Well-designed office layouts foster collaboration and productivity between staff. Poor space management can have the opposite effect, making workers less efficient and less effective, or unhappy with their careers. Optimal space planning affects a company’s bottom line for the better by maximizing employee productivity and enabling a collaborative environment for your team.
The Importance of Space Management in the Work Space
When beginning to design an office or re-design one, we always first look at the overall objective for that space. There are many common objectives of space planning, first being that businesses are looking to reduce their cost by more properly utilizing the floor plan available in their office space. Instead of sizing up to a bigger office (and more expensive rent), fast growing companies are hiring office space planners to fit more people into an existing floor space. We have a great tool at our fingertips called the space visualizer, that allows us to work on layouts with our clients in real time.
As mentioned, changing up an office layout can be more than just needing to use space efficiently; it can also be a great way to increase flexibility for workers (such as moving to an office hoteling model or an open plan), attracting or retaining talent and supporting cultural changes (such as accommodating for millennials in the workplace), and enhancing productivity and creativity in staff. Additionally, good space planning can help reduce a business’s environmental impact, which is an important value for many companies.
Critical Choices To Make While Optimizing Office Design
Once there is an understanding of what we want a specific office space to do for the overall company and its staff, there are several critical choices to make in order to properly plan and design a space:
- Use: What purpose do we want a space to be used for? In an office, there are many types of spaces to choose from, ranging from meeting spaces, such as conference rooms to work stations, such as a private office or cubicles. Establishing use for a space is the very first step in creating a functional space that meets the overall needs for your company and the company culture.

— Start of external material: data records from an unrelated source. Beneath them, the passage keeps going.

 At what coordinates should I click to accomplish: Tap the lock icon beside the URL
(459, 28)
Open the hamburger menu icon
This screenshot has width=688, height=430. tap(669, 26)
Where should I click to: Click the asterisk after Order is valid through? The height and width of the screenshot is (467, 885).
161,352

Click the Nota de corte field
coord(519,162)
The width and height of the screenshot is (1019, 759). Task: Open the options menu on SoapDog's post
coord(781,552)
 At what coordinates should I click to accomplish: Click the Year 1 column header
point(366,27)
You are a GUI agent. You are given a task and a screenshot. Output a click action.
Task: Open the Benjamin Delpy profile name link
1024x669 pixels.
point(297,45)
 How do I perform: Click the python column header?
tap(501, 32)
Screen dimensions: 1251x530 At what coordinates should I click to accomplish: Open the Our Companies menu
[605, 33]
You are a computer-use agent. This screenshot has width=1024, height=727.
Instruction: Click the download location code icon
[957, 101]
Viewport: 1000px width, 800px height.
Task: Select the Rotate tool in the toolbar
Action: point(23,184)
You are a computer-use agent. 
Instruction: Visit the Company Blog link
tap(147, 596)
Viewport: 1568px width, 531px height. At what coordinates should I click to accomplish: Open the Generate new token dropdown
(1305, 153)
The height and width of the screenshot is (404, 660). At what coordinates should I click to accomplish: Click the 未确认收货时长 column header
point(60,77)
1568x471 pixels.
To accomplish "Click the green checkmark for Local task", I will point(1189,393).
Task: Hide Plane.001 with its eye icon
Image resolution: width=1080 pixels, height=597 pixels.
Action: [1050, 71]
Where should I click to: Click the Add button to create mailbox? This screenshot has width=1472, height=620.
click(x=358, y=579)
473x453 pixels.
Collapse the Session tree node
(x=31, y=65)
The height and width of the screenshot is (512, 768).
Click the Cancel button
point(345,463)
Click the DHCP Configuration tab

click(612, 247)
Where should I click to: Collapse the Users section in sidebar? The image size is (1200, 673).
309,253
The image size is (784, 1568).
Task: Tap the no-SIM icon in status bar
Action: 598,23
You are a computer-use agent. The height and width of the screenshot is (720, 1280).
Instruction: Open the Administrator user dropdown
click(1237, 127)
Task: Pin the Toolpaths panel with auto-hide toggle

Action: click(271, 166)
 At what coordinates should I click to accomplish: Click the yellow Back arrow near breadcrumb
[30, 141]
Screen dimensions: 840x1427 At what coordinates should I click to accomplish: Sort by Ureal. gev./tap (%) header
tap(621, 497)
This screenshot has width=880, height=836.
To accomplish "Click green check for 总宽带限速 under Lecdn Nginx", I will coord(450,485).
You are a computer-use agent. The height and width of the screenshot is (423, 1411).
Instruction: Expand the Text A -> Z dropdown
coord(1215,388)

- Layout: The layout of a space should compliment and support its use. A layout is often times composed in the form of an office floor plan. This will show where everything goes architecturally or for furniture placement in space design.
- Appearance: Once the layout is understood, the design comes into play. How should the space look and feel? Does the design reflect your company culture? Interior design has been proven to be a critical factor in the success of a space. Studies have even shown that color in the workspace can impact employee productivity and mood.
- Filing: Most offices still require space for storing important paperwork or supplies. These spaces also need to be accounted for in the layout. If it is a medical office, filing is crucial to the everyday functioning of the business and becomes a primary element within the space.
- Standardization: For large-scale implementation of an office space layout and design, it is important to consider which elements can be standardized. For example, should all the cubicle spaces and conference rooms look the same? What elements of the layout or appearance of the office apply to the entire office space?
With these basic questions, space planning becomes more strategic and a workplace can be transformed into space that is both functional and pleasant.